**BRIEF:** Translate this sentence from the movie review below into French: "Almost everything you’ve heard about this film is true."

FILM 1 A.D.
A movie review.
SPOILER: He dies in the end. OR DOES HE? Eh? Eh?
Almost everything you’ve heard about this film is true. It’s a
two-hour slow-motion pop video for sado-masochists. It’s overblown,
pious and wildly pretentious. It’s almost painfully misanthropic.
And it’s certainly a vehicle for Mel Gibson’s crushing sense of
self-loathing.
It’s also fairly impenetrable if you don’t have a fairly good
advance knowledge of TV’s famous The Bible. Characters are rarely
properly introduced or identified - there’s a lengthy bit near the
start, for example, where some wimpy JC lookalike is inexplicably
hounded out of Jerusalem and through the desert by a gang of
horrible children, who then disappear to be replaced by what looks
like a dead camel surrounded by flies, whereupon the bloke hangs
himself from a tree with the camel’s harness For Some Reason. Who he
is or what he’s thinking is anyone’s guess, and the incident is
never referred to again.
What the film definitely ISN’T is anti-semitic, and anyone
suggesting otherwise should be treated with the utmost suspicion,
for they surely have an agenda of their own. This is a film about
the shitness of people, and about the hypocrisy and evil of
those in power who wish to hold onto that power. The Romans in the
film (above) are, with few exceptions, portrayed as vicious, sneering thugs.
The Jews (below) are depicted, again with few exceptions, as a stupid,
credulous and vindictive mob. Both “sides” get it in the neck
equally from Gibson, yet there’s been no outcry and controversy
about the movie being “anti-Roman”. The Jews are shown as being the
driving force behind Jesus’ torment and execution, but as far as
this reporter can recall that’s how the story is presented in the
book too, so it’s hardly fair to blame it on the screenplay. But
anyway.
It’s a pretty bad movie, in truth. It starts off like a cross
between The Matrix and Braveheart, with a long scene of unfathomable
mystical bollocks in a misty wood, heavy on hackneyed imagery (the
moon! A snake!) and featuring a mysterious, malevolent-looking bloke
in a cowl (probably Satan himself, as far as we’re informed or are
able to ascertain), a scene which is brought to an end by JC
stomping brutally on the serpent (hey, weren’t you supposed to be
non-violent?), then a short slow-mo swordfight between soldiers and
disciples that appears to end with the Big J sticking a soldier’s
sliced-off ear back on, miracle-healing-stylee.
After an opening 35 minutes conducted almost entirely in near pitch
blackness, from then on the film’s pretty much one long drawn-out
torture scene. Our hero gets beaten up by the soldiers, beaten up by
the Jewish priests, ridiculed by Herod and then savagely flogged by
the Romans for about 15 gory, blood-spattered minutes before being
finally delivered back to Pilate – played sympathetically as a
miserable put-upon colonial administrator, caught in a situation he
can’t win, which may be the source of most of the allegations of
anti-semitism – for the infamous hand-washing and condemnation. Then
there’s more beating by brutish and sadistic Roman guards, flogging through the streets
with the cross, and then the crucifixion itself. The only relief is
the occasional short flashback to happy days of innocent carefree
carpentry and such, but there’s barely a 30-second stretch anywhere
in the movie free of fetishistic close-ups of torn flesh and gaping
red wounds.

**COLLECTED DATA:**
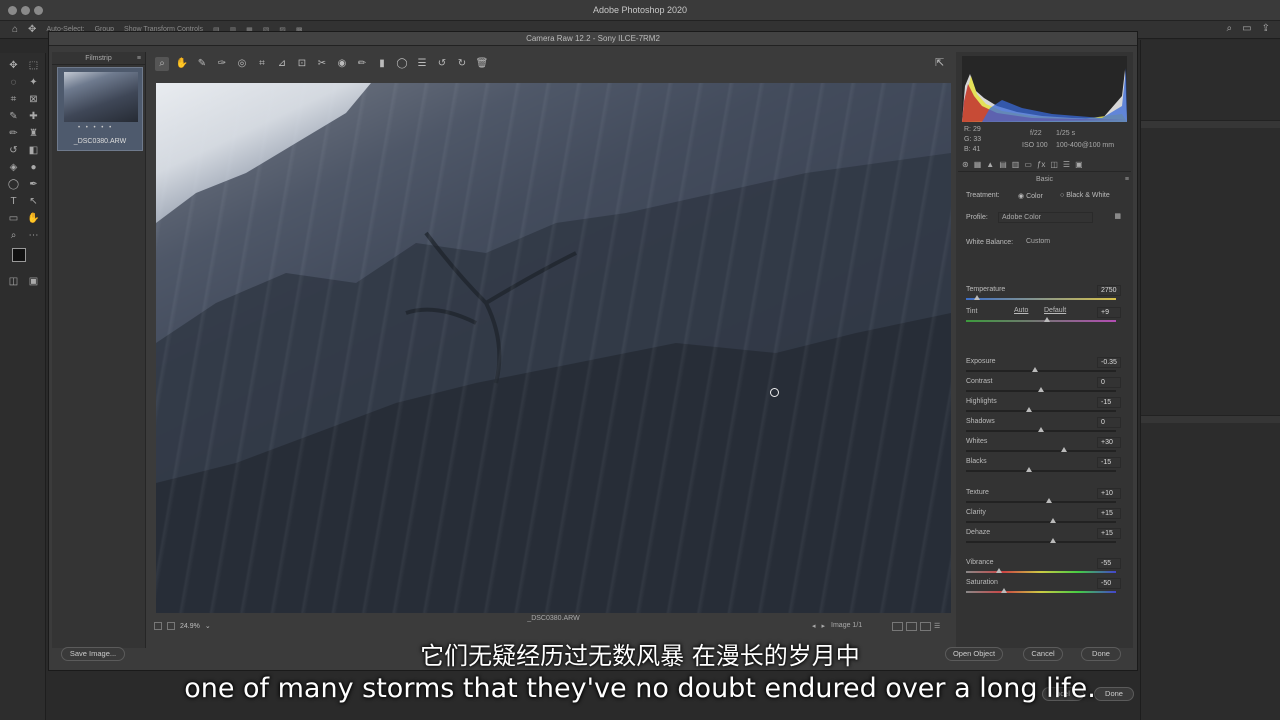  I want to click on tone-curve-tab-icon: ▦, so click(978, 166).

**RESPONSE TO THIS EXERCISE:** Presque tout ce que vous avez entendu sur ce film est vrai.